=== Extract to read ===
--- Begin ---
Operating System Limits

UCX can be affected by a variety of limits, not just defined by UCX itself but also by the operating system. In this section we describe some of the limits that may be encountered by the user when running UCX-Py or just UCX alone.

File Descriptors

In sockets-based connections, multiple file descriptors may be open to establish connections between endpoints. When UCX is establishing connection between endpoints via protocols such as TCP, an error such as below may occur:

ucp.exceptions.UCXError: User-defined limit was reached

One possible cause for this is that the limit established by the OS or system administrators has been reached by the user. This limit can be checked with:

$ ulimit -n

If the user has permission to do so, the file descriptor limit can be increased by typing the new limit after the command above. For example, to set a new limit of 1 million, the following should be executed:

$ ulimit -n 1000000

Another way the number of open files limit can be increased is by editing the limits.conf file in the operating system. Please consult your system administration for details.

Please note that the number of open files required may different according to the application, further investigation may be required to find optimal values.

For systems with specialized hardware such as InfiniBand, using RDMACM may also help circumventing that issue, as it doesn’t rely heavily on file descriptors.

Maximum Connections

UCX respects the operating system’s limit of socket listen() backlog, known in userspace as SOMAXCONN. This limit may cause creating may cause new endpoints from connecting to a listener to hang if too many connections happen to be initiated too quickly.

To check for the current limit, the user can execute the following command:

$ sysctl net.core.somaxconn

For most Linux distros, the default limit is 128. To increase that limit to 65535 for example, the user may run the following (require root or sudo permissions):

$ sudo sysctl -w net.core.somaxconn=128
--- End ---
=== What you need to do ===
(1) According to the text on operating system limits, what is the default SOMAXCONN limit on most Linux distros?
(2) List every approach the text on operating system limits gives for dealing with the file descriptor limit.
(3) Explain why, according to the text on operating system limits, using RDMACM may help with the file descriptor issue.
Use only the text on operating system limits to answer.

=== Listed records ===
--- Begin ---
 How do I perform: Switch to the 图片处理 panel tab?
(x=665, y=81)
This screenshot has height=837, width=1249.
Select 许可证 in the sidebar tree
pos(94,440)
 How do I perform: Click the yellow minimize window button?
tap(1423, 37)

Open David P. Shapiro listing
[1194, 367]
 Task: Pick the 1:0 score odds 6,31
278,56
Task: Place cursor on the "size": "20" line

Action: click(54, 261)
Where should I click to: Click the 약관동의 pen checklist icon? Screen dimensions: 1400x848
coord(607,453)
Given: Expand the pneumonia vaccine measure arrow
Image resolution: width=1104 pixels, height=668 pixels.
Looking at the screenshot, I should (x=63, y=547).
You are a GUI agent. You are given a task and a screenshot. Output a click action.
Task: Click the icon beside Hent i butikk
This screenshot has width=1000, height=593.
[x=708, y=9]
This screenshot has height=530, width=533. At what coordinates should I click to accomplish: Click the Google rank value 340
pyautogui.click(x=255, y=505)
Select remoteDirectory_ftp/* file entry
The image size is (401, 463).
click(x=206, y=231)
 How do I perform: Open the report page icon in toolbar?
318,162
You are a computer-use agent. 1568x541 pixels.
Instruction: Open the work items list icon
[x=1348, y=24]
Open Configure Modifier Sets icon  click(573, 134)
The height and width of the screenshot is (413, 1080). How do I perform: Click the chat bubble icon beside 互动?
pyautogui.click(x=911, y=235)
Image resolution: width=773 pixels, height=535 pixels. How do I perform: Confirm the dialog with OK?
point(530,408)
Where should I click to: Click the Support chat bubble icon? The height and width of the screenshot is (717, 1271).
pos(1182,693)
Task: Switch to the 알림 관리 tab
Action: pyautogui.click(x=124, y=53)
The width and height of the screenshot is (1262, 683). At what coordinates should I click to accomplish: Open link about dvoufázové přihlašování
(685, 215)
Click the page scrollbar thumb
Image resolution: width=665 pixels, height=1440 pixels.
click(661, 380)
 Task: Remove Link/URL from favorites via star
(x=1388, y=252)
--- End ---
=== Responses for each task ===
(1) The default limit is 128.

(2)
- Raising the limit by typing a new value after the ulimit -n command, for example ulimit -n 1000000, if the user has permission
- Editing the limits.conf file in the operating system
- Using RDMACM on systems with specialized hardware such as InfiniBand

(3) RDMACM may help because it doesn't rely heavily on file descriptors. The text suggests it for systems with specialized hardware such as InfiniBand.